While Frau Hoffman put the Black Forest Cuckoo Clock back above the stove, Veronica opened her satchel and took out bellows, wire, a small steam boiler, copper pipe, and a large tin plate. Last, she pulled out a cuckoo made out of what looked to her like silver. “A silver cuckoo! This must be quite valuable,” she said to Frau Hoffman.
“It’s a good luck charm, an amulet to ward off cholera. I’ve seen silver ladybugs too. The idea a lady bug will fly away with the illness.” Frau Hoffman said.
“A lady bug that says cuckoo might arose suspicions,” Veronica laughed, her fingers already busy threading copper pipes, and a fixing the plate and steam boiler. Frau Hoffman bent beside Veronica, her fingers equally busy and soon the Steam Cuckoo Clock stood on the kitchen table in front of them completely assembled from the top of the silver cuckoo to the tip of its pendulum.
“It must be right. We don’t have any parts left,” Frau Hoffman said.
“I’ll put some water in the boiler and coals in the firebox,” Veronica said, doing so as she spoke.
The two mad scientists watched as the clock stood silently as the water heated and then sprang into action. The silver cuckoo announced the half hour and retreated to acclimate to its new home and functions. Veronica pulled out the steam boiler and emptied the water from it into a pan waiting on the stove.
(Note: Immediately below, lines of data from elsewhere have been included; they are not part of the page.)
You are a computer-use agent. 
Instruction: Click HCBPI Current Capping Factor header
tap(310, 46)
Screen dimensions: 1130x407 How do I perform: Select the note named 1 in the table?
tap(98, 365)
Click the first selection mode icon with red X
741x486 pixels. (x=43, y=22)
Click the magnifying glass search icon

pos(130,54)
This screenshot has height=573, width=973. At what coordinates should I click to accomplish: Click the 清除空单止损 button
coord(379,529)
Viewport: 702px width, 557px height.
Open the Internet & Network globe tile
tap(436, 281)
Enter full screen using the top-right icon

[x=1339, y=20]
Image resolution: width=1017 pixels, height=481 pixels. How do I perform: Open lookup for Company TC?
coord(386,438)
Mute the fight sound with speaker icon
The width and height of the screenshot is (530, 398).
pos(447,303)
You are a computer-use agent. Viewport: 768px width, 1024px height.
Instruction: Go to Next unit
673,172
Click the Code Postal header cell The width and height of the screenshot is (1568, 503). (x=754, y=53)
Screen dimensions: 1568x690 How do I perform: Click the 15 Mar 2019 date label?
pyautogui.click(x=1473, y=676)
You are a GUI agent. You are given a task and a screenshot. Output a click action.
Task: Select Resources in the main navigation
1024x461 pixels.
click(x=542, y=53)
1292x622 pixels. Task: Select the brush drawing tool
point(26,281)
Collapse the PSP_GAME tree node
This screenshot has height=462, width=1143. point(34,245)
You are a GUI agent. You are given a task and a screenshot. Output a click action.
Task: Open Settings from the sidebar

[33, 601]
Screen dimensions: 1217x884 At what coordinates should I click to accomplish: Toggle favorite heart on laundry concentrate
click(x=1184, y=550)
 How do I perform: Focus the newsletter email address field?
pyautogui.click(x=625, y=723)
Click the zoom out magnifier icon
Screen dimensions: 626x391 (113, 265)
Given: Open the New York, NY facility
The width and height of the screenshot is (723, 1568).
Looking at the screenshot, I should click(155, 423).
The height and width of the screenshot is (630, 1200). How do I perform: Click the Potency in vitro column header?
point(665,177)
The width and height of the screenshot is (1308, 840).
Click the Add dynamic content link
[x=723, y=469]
She mixed a bottle of Masserat’s lime juice into the water from the Steam Cuckoo Clock and then put the concoction back into the boiler and put it back in the clock. By the time the steam silver cuckoo struck two o’clock, the elixir was ready to drink.
Veronica put a small amount of the elixir in a teaspoon and handed it to Frau Hoffman. “Taste it and see what you think,” she said.
Frau Hoffman swirled it around on her tongue. “It’s the best batch yet,” she said. “I’m glad you are going to be making it here instead of mailing it from Germany and England and I’m glad you brought the steam clock to make it.”
The Steam Cuckoo Clock hanging above the stove chimed two o’clock as Frau Hoffman and Veronica Mauer siphoned three large batches of elixir into bottles. They set the bottles of elixir on the windows sill to cool.
“Tonight we will ride to your house in the buggy and deliver our elixir to our neighbors,” Frau Hoffman said. “They will be glad to get it. But why won’t the formula work by just boiling water and lime juice on the stove?”
For the first time since she had arrived in America with her steam cuckoo clock, Veronica relaxed. “It’s something in the copper pipes or maybe something that the silver cuckoo does with the lime juice. I’m not sure what it is, but it works. Now I’ll have a supply for Albert- August- or anyone else that needs it,” she added hastily.
The Steam Cuckoo Clock hanging above the stove boomed three o’clock as four glasses of lime juice cordial stood in colored glasses on the kitchen table waiting for the Cholera Committee. As The two smiling mad scientists greeted them at the back door, Veronica made a mental note to buy more copper tubing for the clock works.